This study aimed to identify the 10 most frequent pediatric orthopaedic injuries requiring hospitalization in the United States, the major causes of these injuries, and their economic burden to health care cost.
The 2006 Kids’ Inpatient Database (KID) (age range, 0–20 years) was used to determine the 10 most frequent pediatric orthopaedic injuries requiring hospitalization. The injuries were identified by ICD-9-CM codes 800.0–999.9 and external cause of injury codes (E-codes). Discharges were weighted to produce national estimates according to average age at admission, hospital charges, and length of stay.

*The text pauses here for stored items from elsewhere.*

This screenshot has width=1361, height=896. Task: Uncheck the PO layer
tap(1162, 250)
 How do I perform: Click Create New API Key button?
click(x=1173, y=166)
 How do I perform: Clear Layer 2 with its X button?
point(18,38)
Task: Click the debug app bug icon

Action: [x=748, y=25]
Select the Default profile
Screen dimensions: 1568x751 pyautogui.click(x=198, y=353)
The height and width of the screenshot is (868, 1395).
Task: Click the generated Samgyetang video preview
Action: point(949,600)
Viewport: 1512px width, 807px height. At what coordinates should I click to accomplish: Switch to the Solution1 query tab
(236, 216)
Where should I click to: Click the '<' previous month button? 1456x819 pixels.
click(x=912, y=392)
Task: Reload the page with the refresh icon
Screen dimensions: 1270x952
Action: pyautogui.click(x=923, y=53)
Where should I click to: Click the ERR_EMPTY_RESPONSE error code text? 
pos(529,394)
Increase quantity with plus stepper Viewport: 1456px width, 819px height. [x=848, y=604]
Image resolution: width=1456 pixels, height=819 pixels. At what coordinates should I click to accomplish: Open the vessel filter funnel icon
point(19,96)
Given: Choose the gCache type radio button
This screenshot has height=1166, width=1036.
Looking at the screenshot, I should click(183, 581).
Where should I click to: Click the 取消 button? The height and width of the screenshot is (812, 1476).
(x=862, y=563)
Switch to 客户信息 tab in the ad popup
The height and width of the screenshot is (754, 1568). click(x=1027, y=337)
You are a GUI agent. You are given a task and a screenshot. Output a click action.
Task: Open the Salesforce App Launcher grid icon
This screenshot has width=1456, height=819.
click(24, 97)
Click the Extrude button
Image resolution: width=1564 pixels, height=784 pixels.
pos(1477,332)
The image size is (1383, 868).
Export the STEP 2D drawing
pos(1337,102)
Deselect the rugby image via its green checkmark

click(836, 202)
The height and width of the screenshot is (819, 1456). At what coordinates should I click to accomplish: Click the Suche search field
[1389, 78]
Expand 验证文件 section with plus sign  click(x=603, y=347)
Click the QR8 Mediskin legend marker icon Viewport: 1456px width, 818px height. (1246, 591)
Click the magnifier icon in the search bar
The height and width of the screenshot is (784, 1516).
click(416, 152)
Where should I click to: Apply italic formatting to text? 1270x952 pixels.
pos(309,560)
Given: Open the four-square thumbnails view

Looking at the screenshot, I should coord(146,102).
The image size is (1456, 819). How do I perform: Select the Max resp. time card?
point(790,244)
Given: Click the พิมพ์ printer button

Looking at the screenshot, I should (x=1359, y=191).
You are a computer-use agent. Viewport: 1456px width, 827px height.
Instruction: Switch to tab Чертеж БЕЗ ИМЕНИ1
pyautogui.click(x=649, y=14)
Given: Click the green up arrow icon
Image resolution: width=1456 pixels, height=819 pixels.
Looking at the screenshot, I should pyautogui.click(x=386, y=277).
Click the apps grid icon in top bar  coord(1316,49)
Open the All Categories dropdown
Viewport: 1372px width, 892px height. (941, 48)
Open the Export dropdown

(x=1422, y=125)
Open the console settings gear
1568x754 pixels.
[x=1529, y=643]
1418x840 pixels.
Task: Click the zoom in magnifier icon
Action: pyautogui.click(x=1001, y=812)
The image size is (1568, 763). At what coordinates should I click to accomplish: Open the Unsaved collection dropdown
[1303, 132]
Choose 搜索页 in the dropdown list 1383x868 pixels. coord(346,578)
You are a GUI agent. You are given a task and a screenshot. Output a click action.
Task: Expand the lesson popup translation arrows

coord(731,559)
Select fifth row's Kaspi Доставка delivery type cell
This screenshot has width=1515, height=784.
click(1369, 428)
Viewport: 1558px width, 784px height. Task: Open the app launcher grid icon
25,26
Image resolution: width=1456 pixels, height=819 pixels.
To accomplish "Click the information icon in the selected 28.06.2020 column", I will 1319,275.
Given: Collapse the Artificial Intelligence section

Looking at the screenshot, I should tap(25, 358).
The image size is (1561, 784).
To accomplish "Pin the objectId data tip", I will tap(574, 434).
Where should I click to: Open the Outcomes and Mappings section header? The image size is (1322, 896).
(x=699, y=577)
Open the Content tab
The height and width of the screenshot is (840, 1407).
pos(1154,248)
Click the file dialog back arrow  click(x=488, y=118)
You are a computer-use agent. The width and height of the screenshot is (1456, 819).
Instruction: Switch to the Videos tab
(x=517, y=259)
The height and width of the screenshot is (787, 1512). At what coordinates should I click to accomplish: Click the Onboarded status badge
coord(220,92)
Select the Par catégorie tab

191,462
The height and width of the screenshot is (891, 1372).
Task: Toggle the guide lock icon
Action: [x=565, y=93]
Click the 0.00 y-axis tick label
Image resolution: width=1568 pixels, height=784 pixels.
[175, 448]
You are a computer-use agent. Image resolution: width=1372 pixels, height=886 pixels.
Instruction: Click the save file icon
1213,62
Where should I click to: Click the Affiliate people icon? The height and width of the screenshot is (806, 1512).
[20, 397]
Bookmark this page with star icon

The 2 populations accounting for the highest total hospitalization charges (USD) for pediatric orthopaedic injury were young children with femur fractures (11 years of age, 20%, $32 441 per visit) and adolescents with vertebral fractures (17 years of age, 8%, $53 992 per visit). But the most common injuries requiring hospitalization were femur (11 years of age; 20%) and humerus (8 years of age; 18%) fractures. The most costly injuries, vertebral and pelvic injuries, were largely related to motor vehicle accidents (11.7% and 14.4%, respectively). In contrast, humerus and radius fractures had a high rate of playground-related injuries (21.9% and 11.3%, respectively). None of the causes accounted for more than 25% of the total incidence for the 10 most common injuries identified in this study.
Identification of the patients responsible for the majority of the hospitalization charges for pediatric injuries will enable institutions to better plan their budgets on the basis of the local incidence.